Sioli and Kiourtsoglou submitted the book proposal in December 2020 and spent a year working on the manuscript. They invited some of the contributors who submitted abstracts for their session as well as others who specialized in the field to be a part of the publication. The editors and contributors faced many challenges during the pandemic, including limited access to archives.
“I have to say, people were very determined,” Sioli says. With contributors throughout Europe and the U.S., constant communication was vital to let everyone know how the project was progressing. “We didn’t know all these people in person, but after all this it felt like we knew them so well.” Kiourtsoglou says, “It was like a family.”
Even still, “editing a book like that, it was also learning about managing people,” Kiourtsoglou points out. It was about learning how to go through texts and critique people’s work in a very tactful way. “If diplomacy’s not your strong suit, you shouldn’t try it at all. Write a monograph!” Sioli adds with a laugh.

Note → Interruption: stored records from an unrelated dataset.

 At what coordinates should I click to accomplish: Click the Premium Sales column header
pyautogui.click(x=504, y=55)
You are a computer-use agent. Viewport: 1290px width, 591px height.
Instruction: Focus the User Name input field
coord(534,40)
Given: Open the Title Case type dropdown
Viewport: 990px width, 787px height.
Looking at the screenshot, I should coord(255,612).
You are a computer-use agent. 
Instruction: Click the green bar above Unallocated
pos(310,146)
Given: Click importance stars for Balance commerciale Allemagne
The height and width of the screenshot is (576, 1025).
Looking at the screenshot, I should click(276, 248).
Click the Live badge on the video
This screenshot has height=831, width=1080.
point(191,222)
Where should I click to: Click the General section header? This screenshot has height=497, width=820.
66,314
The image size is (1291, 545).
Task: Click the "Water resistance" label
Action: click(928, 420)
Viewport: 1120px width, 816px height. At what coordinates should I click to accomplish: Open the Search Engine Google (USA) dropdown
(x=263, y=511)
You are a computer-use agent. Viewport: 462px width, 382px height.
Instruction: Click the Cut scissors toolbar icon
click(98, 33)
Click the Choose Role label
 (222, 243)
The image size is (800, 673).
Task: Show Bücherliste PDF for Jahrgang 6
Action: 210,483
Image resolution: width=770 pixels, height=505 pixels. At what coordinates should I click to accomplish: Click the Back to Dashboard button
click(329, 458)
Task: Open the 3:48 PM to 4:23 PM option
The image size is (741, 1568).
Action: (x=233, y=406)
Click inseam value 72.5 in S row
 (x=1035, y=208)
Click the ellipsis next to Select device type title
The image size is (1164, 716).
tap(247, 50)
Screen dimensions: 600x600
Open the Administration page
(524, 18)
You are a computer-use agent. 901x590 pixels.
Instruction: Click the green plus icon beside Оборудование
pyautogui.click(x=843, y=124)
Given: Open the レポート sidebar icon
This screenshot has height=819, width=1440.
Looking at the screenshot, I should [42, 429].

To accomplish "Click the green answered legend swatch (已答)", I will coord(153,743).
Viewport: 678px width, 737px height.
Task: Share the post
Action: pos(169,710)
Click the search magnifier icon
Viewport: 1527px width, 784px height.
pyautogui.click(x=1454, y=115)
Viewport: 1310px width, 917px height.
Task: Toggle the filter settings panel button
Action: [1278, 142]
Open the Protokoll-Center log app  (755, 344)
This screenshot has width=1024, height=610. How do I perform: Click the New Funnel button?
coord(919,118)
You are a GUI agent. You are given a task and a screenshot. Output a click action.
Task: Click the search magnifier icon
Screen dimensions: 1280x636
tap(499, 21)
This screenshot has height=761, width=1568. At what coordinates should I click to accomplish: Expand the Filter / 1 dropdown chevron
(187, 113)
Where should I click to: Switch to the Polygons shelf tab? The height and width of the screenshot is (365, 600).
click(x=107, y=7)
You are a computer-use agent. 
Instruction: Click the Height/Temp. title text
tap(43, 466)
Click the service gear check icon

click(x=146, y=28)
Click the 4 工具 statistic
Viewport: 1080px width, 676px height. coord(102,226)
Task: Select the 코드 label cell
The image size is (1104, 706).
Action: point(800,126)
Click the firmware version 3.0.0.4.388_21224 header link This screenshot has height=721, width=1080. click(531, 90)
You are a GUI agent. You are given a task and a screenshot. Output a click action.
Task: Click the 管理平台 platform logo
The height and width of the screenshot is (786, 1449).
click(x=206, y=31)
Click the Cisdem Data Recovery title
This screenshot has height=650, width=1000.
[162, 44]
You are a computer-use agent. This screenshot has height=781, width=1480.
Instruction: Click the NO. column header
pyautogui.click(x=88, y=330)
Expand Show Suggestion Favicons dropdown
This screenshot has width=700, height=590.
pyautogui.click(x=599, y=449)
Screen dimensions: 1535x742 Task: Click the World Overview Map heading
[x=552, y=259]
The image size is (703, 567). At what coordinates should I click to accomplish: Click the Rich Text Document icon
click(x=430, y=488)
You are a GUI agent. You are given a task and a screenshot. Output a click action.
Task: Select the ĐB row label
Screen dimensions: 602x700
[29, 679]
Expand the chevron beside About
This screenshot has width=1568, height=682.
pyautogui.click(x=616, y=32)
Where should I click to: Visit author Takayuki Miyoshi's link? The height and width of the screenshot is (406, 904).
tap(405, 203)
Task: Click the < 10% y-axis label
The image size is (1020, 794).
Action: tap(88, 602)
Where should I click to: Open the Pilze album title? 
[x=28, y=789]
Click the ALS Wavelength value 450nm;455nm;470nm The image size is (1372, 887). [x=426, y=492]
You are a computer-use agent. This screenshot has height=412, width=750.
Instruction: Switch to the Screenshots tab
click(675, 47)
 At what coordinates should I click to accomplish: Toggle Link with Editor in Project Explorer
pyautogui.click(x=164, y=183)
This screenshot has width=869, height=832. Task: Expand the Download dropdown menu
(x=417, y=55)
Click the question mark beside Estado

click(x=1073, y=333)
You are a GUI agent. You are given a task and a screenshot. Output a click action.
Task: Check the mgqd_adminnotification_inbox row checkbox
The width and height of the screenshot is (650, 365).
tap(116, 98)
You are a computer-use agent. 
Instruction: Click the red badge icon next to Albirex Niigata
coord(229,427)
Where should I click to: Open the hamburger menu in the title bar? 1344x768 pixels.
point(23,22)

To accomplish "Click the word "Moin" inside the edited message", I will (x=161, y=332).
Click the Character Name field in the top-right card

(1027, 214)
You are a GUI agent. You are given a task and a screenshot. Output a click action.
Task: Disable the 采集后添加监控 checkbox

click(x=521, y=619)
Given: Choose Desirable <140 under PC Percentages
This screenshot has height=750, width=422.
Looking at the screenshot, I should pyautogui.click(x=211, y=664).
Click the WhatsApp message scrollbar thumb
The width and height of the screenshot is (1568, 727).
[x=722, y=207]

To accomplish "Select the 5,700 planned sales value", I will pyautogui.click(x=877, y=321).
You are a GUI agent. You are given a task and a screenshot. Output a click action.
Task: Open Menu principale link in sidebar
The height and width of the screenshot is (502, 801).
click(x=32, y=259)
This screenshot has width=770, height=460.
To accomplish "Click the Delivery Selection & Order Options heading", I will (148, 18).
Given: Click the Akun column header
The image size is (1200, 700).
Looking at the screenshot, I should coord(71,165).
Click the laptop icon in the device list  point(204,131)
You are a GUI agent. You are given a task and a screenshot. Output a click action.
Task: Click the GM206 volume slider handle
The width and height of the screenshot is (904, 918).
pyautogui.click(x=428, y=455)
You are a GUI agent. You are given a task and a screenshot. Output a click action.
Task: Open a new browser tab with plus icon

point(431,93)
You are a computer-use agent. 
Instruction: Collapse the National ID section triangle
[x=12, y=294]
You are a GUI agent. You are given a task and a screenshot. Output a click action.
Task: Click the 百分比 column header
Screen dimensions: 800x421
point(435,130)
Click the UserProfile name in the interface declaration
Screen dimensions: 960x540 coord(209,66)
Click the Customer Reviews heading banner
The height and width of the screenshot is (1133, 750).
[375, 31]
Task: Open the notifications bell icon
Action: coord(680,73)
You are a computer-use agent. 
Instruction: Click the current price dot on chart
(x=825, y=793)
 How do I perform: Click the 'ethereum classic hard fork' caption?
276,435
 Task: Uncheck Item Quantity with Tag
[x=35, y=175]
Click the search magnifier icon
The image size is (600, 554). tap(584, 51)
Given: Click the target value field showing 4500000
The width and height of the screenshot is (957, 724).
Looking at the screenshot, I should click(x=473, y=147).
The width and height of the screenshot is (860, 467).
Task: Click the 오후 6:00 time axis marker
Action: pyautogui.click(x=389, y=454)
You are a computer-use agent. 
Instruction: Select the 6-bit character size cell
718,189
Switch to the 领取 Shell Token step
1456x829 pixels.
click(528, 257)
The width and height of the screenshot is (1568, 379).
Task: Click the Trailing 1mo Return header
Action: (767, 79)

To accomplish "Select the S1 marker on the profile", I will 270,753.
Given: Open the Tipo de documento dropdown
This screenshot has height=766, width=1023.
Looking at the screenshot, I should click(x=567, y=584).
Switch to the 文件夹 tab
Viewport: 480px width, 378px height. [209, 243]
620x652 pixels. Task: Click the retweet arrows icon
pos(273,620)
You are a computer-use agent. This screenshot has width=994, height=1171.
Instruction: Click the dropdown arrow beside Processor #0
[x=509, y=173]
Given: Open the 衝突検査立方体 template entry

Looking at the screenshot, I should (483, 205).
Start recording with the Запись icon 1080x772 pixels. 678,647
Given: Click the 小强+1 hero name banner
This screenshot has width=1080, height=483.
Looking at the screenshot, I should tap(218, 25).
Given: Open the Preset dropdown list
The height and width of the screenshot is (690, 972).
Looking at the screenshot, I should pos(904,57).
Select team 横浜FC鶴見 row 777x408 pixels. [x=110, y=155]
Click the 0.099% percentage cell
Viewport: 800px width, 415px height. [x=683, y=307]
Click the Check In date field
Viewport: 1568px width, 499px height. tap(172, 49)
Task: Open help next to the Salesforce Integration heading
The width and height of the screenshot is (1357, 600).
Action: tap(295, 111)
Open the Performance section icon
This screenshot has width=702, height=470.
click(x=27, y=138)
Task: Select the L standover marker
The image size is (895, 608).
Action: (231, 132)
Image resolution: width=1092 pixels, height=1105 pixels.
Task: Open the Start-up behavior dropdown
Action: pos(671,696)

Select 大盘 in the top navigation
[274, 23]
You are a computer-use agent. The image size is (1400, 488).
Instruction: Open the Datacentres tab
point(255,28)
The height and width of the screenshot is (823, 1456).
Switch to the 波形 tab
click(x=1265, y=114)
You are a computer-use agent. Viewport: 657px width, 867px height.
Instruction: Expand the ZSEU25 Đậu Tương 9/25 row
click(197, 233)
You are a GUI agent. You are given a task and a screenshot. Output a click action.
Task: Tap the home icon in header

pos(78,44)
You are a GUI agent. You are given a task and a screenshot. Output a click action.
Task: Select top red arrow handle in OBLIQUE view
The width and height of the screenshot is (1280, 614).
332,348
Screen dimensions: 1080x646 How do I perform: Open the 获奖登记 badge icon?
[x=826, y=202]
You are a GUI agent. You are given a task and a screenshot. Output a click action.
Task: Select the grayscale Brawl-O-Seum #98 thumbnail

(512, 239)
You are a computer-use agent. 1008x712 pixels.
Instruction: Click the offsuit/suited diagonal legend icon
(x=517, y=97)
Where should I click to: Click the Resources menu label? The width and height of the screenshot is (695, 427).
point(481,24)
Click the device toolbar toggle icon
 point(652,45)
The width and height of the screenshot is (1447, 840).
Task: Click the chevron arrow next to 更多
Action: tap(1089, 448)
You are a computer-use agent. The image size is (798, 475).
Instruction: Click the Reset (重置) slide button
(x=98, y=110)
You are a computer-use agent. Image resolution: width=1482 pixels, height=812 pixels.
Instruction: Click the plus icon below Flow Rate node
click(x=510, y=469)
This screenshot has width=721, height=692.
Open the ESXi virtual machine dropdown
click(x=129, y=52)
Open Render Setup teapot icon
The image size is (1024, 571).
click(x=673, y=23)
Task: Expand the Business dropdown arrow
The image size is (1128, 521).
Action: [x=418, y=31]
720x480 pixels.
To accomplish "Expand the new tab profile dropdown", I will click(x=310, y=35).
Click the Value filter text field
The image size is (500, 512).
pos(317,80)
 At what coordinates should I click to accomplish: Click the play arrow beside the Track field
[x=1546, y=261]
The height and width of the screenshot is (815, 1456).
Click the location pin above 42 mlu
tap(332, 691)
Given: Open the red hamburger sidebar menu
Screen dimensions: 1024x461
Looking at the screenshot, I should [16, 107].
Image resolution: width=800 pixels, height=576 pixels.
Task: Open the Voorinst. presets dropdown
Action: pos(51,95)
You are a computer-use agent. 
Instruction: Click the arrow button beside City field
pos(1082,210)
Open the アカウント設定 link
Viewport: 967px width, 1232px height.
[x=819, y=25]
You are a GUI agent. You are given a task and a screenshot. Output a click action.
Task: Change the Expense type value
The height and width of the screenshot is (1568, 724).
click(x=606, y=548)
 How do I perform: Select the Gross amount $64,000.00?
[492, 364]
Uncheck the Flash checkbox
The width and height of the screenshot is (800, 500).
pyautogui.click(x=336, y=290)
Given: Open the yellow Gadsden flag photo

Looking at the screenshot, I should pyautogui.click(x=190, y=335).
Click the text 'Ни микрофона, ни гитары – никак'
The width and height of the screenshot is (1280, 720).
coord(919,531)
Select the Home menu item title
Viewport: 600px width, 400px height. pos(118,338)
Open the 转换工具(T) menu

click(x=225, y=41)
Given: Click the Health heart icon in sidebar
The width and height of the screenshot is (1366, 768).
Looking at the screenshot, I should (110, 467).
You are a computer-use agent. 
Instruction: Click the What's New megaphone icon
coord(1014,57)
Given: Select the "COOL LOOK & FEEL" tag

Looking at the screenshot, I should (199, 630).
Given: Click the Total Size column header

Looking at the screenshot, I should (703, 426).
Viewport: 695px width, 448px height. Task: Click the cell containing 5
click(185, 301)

Their edited volume, The Sound of Architecture: Acoustic Atmospheres in Place, was published by Leuven University Press in 2022. The collection of essays explores the acoustic atmospheres of diverse architectural environments and examines how sound and its atmospheres transform architecture and space. Contributors to The Sound of Architecture include Anna Ulrikke Andersen (University of Oxford), Timothy Carey (Independent Scholar), Ricardo L. Castro (McGill University), Joseph L. Clarke (University of Toronto), Carlotta Darò (ENSA Paris-Malaquais), Michael de Beer (Independent Scholar), James Deaville (Carleton University), Ross K. Elfline (Carleton College), Clemens Finkelstein (Princeton University), Federica Goffi (Carleton University), Klaske Havik (TU Delft), Paul Holmquist (Louisiana State University), Pamela Jordan (University of Amsterdam), Elisavet Kiourtsoglou (University of Thessaly), Alberto Pérez-Gómez (McGill University), Cécile Regnault (Lyon School of Architecture), Angeliki Sioli (TU Delft), Karen Van Lengen (University of Virginia), and Michael Windover (Carleton University).
When Sioli and Kiourtsoglou first proposed their session five years ago, they had no idea that their collaboration would evolve into a published collection of essays by a group of international contributors. Reflecting on their journey, Kiourtsoglou shares that “what this process also taught us is that small steps make a big difference.”